PARIS: Le gouvernement a annoncé "maintenir" mercredi son projet de permettre la vente de carburant à perte, malgré l'opposition des enseignes de la grande distribution, qui gèrent environ la moitié des stations-service en France.
Carrefour ne "vendra pas à perte" de carburant, a annoncé son PDG Alexandre Bompard lors d'une audition dans la matinée devant la commission des Affaires économiques de l'Assemblée nationale.
L'interdiction "de la revente à perte est un principe très important du commerce depuis 1963", a estimé M. Bompard, qui est par ailleurs président de la Fédération du commerce et de la distribution (FCD) qui représente une grande partie du secteur.
"Il ne faut pas ouvrir cette boîte de Pandore au risque de fragiliser à la fois l’équilibre des filières et l’équité territoriale entre les consommateurs", selon le dirigeant.
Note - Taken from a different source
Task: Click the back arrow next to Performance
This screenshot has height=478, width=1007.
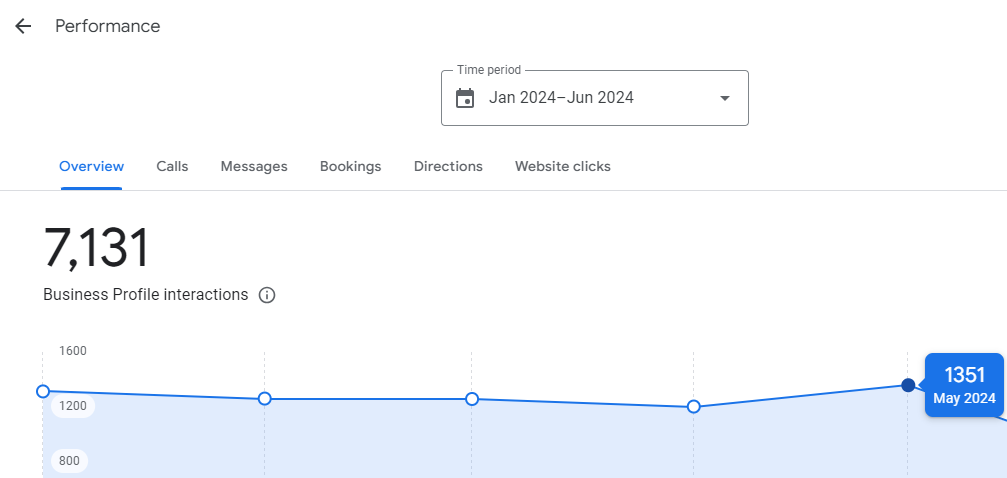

Même son de cloche chez E.Leclerc et Intermarché, également auditionnés dans le cadre de tables rondes préparatoires à l'examen du projet de loi sur les négociations commerciales annoncé par le gouvernement, dont les représentants ont annoncé dans la foulée de Carrefour qu'ils ne "feront pas" non plus de vente à perte.
Dominique Schelcher, PDG du 4e acteur du secteur Système U, a aussi indiqué ne pas prévoir d'opérations de vente à perte.
Les dirigeant de Leclerc, Carrefour, Intermarché, Système U, Casino et Auchan avaient déjà été convoqués mardi matin à Bercy par le ministre de l'Economie Bruno Le Maire.
Bercy a pour sa part indiqué que, lors de cette réunion avec les patrons de la distribution, "Bruno Le Maire a aussi rappelé que les stations indépendantes bénéficieront de compensations" et qu'elles seront "accompagnées par un plan de transformation pluriannuel visant à leur permettre d'offrir de nouveaux services tels que les bornes de recharge rapides".
TotalEnergies opposé
Les grandes surfaces gèrent environ la moitié des stations-service de France et sont concernés en priorité par la mesure.
Du côté de TotalEnergies - qui gère un tiers des stations du pays mais à qui le projet gouvernemental de revente à perte n'était pas destiné - son patron Patrick Pouyanné a dit mardi soir qu'il ne comptait pas descendre en dessous du plafond de 1,99 euro le litre de carburant qu'il a instauré cette année.
Par la voix de son ministre des Comptes publics Thomas Cazenave, le gouvernement a affirmé mercredi matin "maintenir" son projet d'autoriser la vente à perte.
Cette possibilité, destinée à lutter contre l'envol des prix du carburant, "n'est pas une obligation", a relevé le ministre sur Sud Radio, expliquant que le projet de loi auquel réfléchit le gouvernement pour une entrée en vigueur voulue en décembre revenait à dire "chiche!" aux distributeurs qui avaient récemment assuré ne pas pouvoir baisser beaucoup les prix du carburant faute d'être autorisés à vendre à perte.
"Je préfère négocier avec les distributeurs que de demander au contribuable de financer une ristourne qui couterait 12 milliards d'euros", a lancé M. Cazenave.
Un fonds, d'un montant encore à l'étude, serait déboursé par l'Etat pour venir en aide aux petits distributeurs qui seraient très affectés par une concurrence qui vendrait à perte.
Samedi, la Première ministre Elisabeth Borne avait levé un vieux tabou en annonçant que les carburants pourraient être vendus à perte. Cette mesure, qui fera l'objet d'un projet de loi, devrait entrer en vigueur début décembre pour une durée de six mois.